We were all very ingrossed in her story. She took a long time in telling it, drawing it out and making us anticipate what happened next.

“And?”

“Well, I got back to Singapore and the more I thought about him, the more I missed him. So, I called him and we talked for hours. The next night he called me and begged me to come back to Paris and see him. I did and we spent every minute of a long weekend together. He asked me to marry him and I said yes. I went back to Singapore, he followed and we were married 3 weeks after we met.”

Three weeks! We were all amazed. I gathered it was a rather stormy marriage since she had gone to stay with a girl friend not long before. It sounded like all hearts and roses but there were a few thorns there that I learned about as time went on and we spent more time talking. First of all, they lived with his parents way outside Paris in some suburb. They only spoke French and she,too,had those long long dinners every night in the family dining room. She loved to ride horses and they had some so she got to do that in her free time.

One day she and I were having lunch at Victoria’s place. Jane got in the kitchen and made a salad which she said her mother-in-law had taught her how to make. She seemed to have a good relationship with her. After lunch we started talking about personal things. I told them about my ex and all that had gone on there. Victoria said, “Thank you for sharing that. That must have been a very difficult time for you.”

Jane had some photos with her from her honeymoon to show us. I have to admit Frederick was very handsome. That was when she told us that she had gotten pregnant on their honeymoon but had lost the baby a few weeks later. She wasn’t sure if it was a good thing or not. It was too early in their relationship for a baby. Victoria wanted to know if they were using birth control now, sensible woman that she is, and Jane said they were.

Then Victoria did an interesting exericise with us that she used with students or clients. She gave us a regular piece of paper and had us make a fold down the middle then open it up and draw a square on it. After we did that she had us draw a tree in the square.

I drew a palm tree for some reason. I made a slant of land in the right corner and the tree curved off from there to the left. I had three fronds on the left of the trunk and a few squiggly ones on the right. For good measure I added two coconuts.

Then Victoria gave each of us an interpretation of our drawings. It was almost psychic to me although she said it wasn’t.

She said, “It’s very interesting that your tree fills the whole square. The left side of the square is the past, the middle the present and the right the future, so that’s good. That means you aren’t just stuck in one part of your life. Now, there are three fronds here on the left. What do you have three of in the past?”

“Well, I have three children.” I thought this was kind of spooky.

Then she said, “It’s interesting that you have added fruit to your tree. Do you have two things in your past that you consider an accomplishment?”

I knew immediately. “My college education. And, even though it ended in divorce, I think being married for 26 years is an accomplishment.”

She agreed. She said the three little fronds I had drawn on the right represented things I was planning on or working on in the future. I had a lot of irons in the fire at the time and lots of plans for the future.

Jane had drawn a smaller square than I had. She had put a small tree entirly on the left side with no roots, no fruit, no limbs or fronds. She said to Victoria, “I was expecting you to ask us to draw something else in the square so I was saving room.” Victoria said it didn’t matter. This was all being pulled from our unconscious. We put things where our mind told us to.

She said, “Your tree is entirely on the left side which represents the past. Something in you is still drawn to the past. This is where you place the most value. The past is the most important thing to you.”

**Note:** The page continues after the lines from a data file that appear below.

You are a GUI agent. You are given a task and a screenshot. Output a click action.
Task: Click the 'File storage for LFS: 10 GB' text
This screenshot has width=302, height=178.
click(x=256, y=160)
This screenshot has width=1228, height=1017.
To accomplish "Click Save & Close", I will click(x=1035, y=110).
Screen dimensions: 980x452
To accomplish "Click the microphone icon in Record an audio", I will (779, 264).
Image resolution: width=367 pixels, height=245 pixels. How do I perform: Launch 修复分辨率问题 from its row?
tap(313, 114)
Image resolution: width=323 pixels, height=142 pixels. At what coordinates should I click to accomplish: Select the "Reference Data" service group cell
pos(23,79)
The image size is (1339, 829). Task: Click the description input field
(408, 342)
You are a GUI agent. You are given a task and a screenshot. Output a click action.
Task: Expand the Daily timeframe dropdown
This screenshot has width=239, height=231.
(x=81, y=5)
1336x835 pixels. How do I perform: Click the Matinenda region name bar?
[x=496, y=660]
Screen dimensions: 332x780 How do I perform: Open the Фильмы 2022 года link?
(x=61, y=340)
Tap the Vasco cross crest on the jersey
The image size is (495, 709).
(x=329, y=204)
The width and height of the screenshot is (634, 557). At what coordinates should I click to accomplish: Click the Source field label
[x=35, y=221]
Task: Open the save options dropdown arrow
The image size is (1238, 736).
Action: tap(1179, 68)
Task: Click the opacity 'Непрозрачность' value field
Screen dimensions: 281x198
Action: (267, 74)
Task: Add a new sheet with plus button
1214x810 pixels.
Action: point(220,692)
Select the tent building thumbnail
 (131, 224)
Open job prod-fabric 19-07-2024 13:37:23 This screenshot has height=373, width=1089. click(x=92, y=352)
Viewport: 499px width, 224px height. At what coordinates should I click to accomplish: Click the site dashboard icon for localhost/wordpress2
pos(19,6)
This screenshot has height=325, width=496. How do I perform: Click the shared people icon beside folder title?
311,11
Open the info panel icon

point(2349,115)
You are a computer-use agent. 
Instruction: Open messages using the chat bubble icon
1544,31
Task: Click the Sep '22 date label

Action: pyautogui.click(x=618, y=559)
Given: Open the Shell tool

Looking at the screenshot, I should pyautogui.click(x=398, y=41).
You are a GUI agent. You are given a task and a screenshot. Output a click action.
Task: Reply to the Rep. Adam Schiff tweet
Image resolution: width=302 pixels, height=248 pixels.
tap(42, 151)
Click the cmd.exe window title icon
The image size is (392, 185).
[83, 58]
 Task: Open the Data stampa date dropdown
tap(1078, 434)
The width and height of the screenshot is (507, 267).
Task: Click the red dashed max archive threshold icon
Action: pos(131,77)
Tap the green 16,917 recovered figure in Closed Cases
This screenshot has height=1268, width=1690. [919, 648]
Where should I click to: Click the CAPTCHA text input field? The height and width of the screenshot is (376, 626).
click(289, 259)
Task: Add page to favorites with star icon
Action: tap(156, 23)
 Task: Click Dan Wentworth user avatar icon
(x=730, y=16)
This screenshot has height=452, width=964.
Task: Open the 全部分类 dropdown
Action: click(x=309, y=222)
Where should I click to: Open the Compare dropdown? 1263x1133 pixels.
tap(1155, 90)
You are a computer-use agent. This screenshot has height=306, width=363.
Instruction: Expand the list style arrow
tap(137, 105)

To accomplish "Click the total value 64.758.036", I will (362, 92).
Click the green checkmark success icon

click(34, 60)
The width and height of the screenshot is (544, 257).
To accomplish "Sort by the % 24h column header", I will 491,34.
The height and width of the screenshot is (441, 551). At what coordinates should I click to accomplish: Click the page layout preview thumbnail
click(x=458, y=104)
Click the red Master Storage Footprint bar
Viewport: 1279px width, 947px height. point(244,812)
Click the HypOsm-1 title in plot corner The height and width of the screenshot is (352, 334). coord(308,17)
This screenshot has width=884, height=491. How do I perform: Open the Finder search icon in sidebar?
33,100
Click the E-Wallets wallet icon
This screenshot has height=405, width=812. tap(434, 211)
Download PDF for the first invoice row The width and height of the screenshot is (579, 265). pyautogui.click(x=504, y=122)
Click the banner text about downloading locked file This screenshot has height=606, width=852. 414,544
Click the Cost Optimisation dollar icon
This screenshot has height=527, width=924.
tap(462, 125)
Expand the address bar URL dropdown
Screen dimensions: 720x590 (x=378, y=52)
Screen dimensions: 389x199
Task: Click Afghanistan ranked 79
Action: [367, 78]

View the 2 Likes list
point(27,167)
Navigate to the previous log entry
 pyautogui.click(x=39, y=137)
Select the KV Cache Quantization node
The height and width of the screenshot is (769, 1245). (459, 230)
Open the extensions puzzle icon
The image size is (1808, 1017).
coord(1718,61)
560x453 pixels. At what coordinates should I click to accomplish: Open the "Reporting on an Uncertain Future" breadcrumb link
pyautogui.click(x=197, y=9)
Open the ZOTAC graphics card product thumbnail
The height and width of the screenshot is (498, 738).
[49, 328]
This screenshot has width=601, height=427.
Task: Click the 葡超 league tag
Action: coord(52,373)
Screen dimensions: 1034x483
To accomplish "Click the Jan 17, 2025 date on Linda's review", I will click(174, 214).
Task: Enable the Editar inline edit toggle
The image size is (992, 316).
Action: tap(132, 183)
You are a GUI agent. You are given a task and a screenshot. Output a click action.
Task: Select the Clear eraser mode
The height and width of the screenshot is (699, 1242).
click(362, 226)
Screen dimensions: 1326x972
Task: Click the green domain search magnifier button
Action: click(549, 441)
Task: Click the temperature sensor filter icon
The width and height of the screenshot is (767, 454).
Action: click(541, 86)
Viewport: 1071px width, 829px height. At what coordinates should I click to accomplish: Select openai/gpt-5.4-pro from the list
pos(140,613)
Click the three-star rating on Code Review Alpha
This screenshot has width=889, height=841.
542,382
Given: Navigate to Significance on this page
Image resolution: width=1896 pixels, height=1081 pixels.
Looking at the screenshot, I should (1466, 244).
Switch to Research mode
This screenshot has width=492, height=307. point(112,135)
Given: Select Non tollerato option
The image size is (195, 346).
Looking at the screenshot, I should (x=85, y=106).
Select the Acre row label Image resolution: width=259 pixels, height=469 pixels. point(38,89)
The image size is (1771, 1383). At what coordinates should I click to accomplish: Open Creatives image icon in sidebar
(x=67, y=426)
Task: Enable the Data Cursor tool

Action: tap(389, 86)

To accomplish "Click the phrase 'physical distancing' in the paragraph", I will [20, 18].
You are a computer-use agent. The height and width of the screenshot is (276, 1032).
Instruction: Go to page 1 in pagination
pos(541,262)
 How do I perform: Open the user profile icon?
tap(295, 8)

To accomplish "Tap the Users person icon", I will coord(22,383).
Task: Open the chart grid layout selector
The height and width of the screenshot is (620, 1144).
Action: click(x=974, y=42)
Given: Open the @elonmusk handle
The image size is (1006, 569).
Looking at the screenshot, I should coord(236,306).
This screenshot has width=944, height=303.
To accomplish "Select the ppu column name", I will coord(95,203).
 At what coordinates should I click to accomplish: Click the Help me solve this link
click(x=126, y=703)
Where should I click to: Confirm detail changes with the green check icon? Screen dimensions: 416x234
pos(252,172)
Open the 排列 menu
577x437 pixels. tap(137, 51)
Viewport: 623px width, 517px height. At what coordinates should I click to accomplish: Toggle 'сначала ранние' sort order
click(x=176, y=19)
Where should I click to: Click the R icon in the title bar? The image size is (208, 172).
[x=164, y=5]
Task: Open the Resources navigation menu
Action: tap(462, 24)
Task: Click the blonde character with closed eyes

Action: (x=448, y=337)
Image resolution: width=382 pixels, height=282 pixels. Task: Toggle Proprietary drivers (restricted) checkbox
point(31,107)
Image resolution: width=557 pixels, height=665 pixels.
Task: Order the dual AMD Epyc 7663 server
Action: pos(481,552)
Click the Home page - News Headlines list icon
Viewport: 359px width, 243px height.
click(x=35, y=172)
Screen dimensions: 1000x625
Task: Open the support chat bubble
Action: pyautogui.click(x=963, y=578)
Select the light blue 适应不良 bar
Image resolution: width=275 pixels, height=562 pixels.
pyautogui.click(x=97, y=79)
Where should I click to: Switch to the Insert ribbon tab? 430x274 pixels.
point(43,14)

Jane didn’t really agree with this although she couldn’t say why. I found out a few weeks later that maybe the thing in the past she was still thinking about was an old boy friend. In fact, not only was he her boy friend when she met Patrick, but he had been her boss. She had been his secretary for five years and he had been supporting her in fine style with designer clothes and trips to Paris. Now she was living with a guy and his parents and the money was tight, from what she said. She also told us that Patrick was 12 years younger than she was as well as being an only child.

Towards the end of the semester I got a phone call from her. It was 10 o’clock at night and I was just about to get in bed. She had never called me before although she had asked for my phone number weeks ago. I could tell she was upset.

“I’m sorry for calling you so late but I really need to talk to you.”

“What’s wrong?” I knew it would be something about her husband.

“I’ve been arguing all evening with Patrick and I wanted your advice.”

“What’s the problem?” I was puzzled that she had called me. I am not exactly a subtitute mother type, at least I didn’t think I was. Maybe she thought of me as an older friend.

“I think part of the problem is that Patrick is so much younger than me, but women are coming into the store all of the time and telling him he should be a model and he’s decided to do it.”

“Yes?” He was really handsome.

“What am I going to do?” She burst into tears. “He will be around all of those young beautiful girls and I’ll loose him!” She cried some more. Geeze. What could I say? She was so hysterical that I didn’t know if she would hear anything I had to say anyway. But I gave it a try.

“Jane. First of all, you are an extremely beautiful woman. You were Miss Singapore for God sakes. You could be a model in my opinion, never mind Patrick. I don’t think you would have anything to worry about as far as other women. I know a lot of young, beautiful women must come into the store all of the time and he hasn’t left you for one of them.”

She sniffed. “That’s true.”

“Secondly, do you have any idea of how incredible hard it is to become a model? It’s right up there with becoming a major movie star. Just because he wants to do this, doesn’t mean he will succeed. This may all come to nothing and all of this emotional upset will be for nothing.”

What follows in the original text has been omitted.